• [Activity]: Please output the line containing "This screenshot has width=1992, height=530." and all lines that follow it in the data below, exactly, with no pictures.

• [Dataset excerpts]:
========================================================================

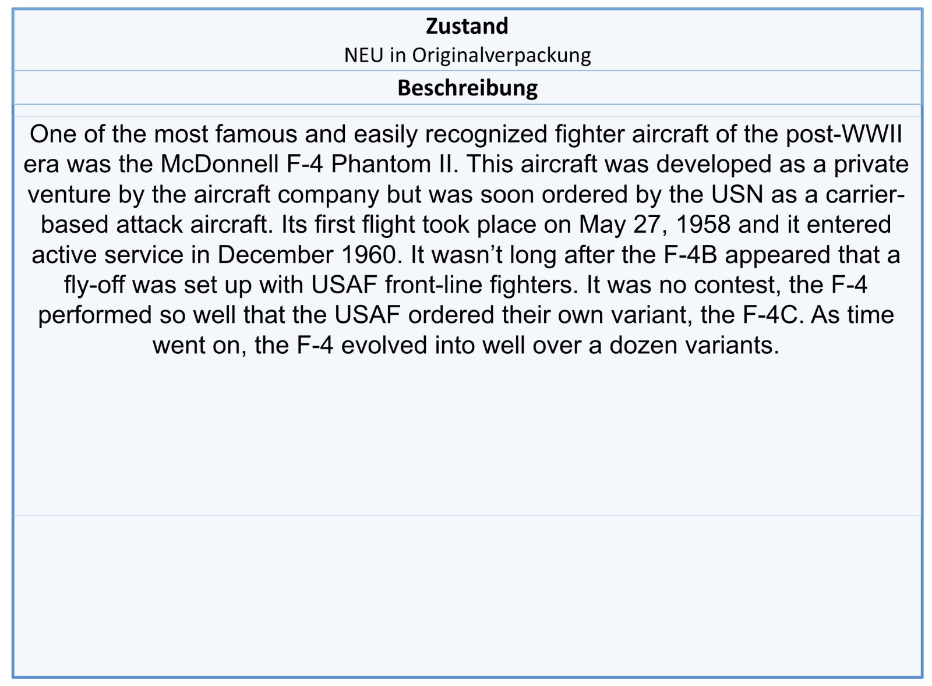Viewport: 932px width, 686px height.
Task: Click the phrase USAF front-line fighters
Action: tap(445, 285)
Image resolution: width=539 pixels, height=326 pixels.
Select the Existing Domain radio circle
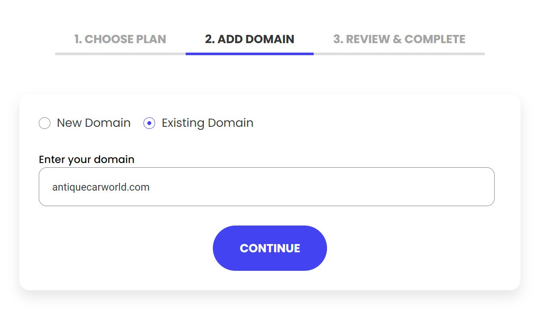149,123
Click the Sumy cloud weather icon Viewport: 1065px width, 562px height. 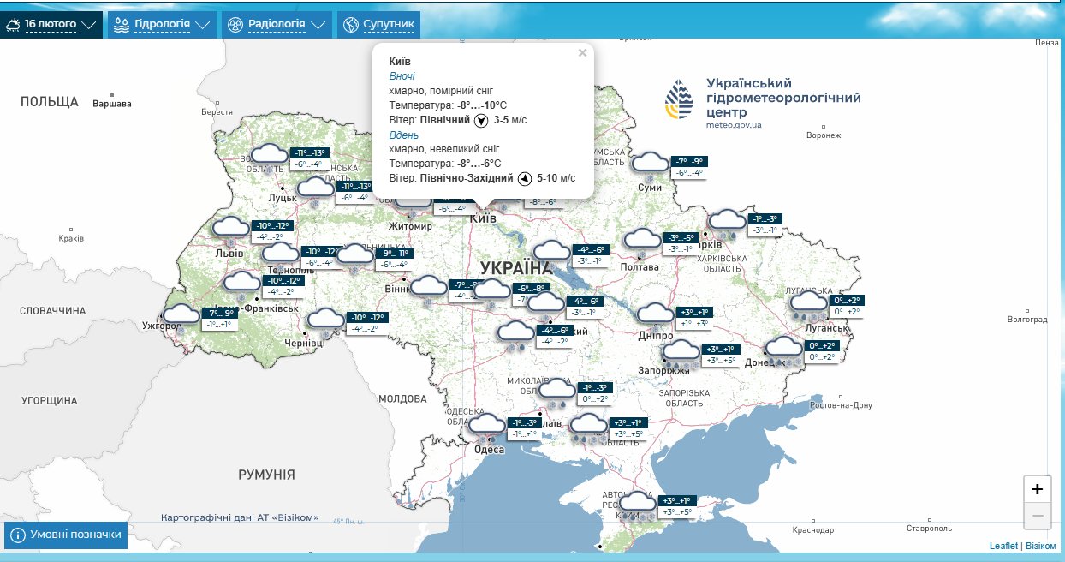click(x=651, y=165)
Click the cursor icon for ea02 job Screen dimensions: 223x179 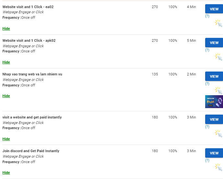pyautogui.click(x=219, y=23)
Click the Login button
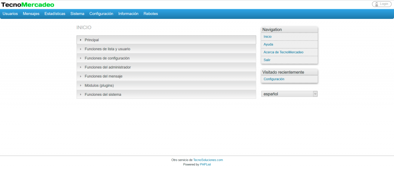This screenshot has width=394, height=170. tap(382, 4)
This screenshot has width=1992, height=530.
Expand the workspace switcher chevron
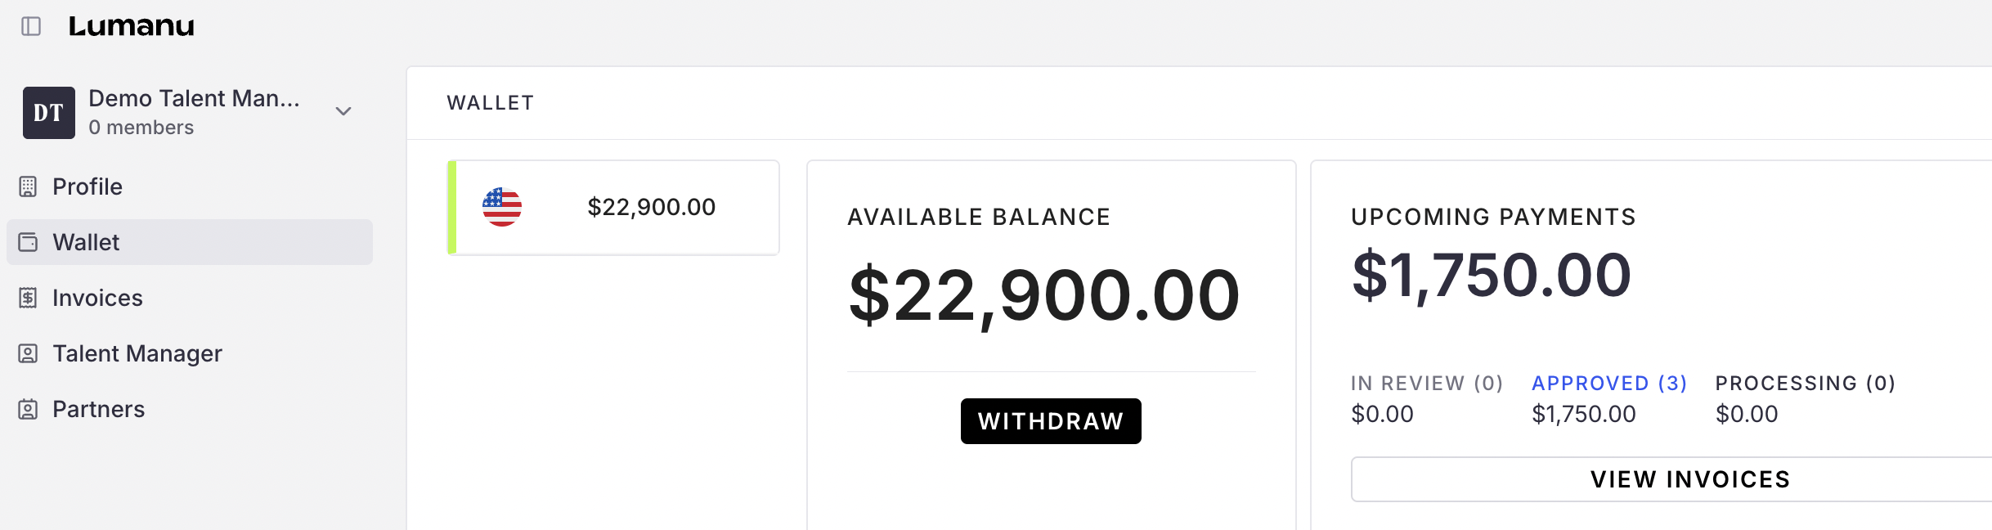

========================================================================

• [Answer to this task]:
This screenshot has width=1992, height=530.
Expand the workspace switcher chevron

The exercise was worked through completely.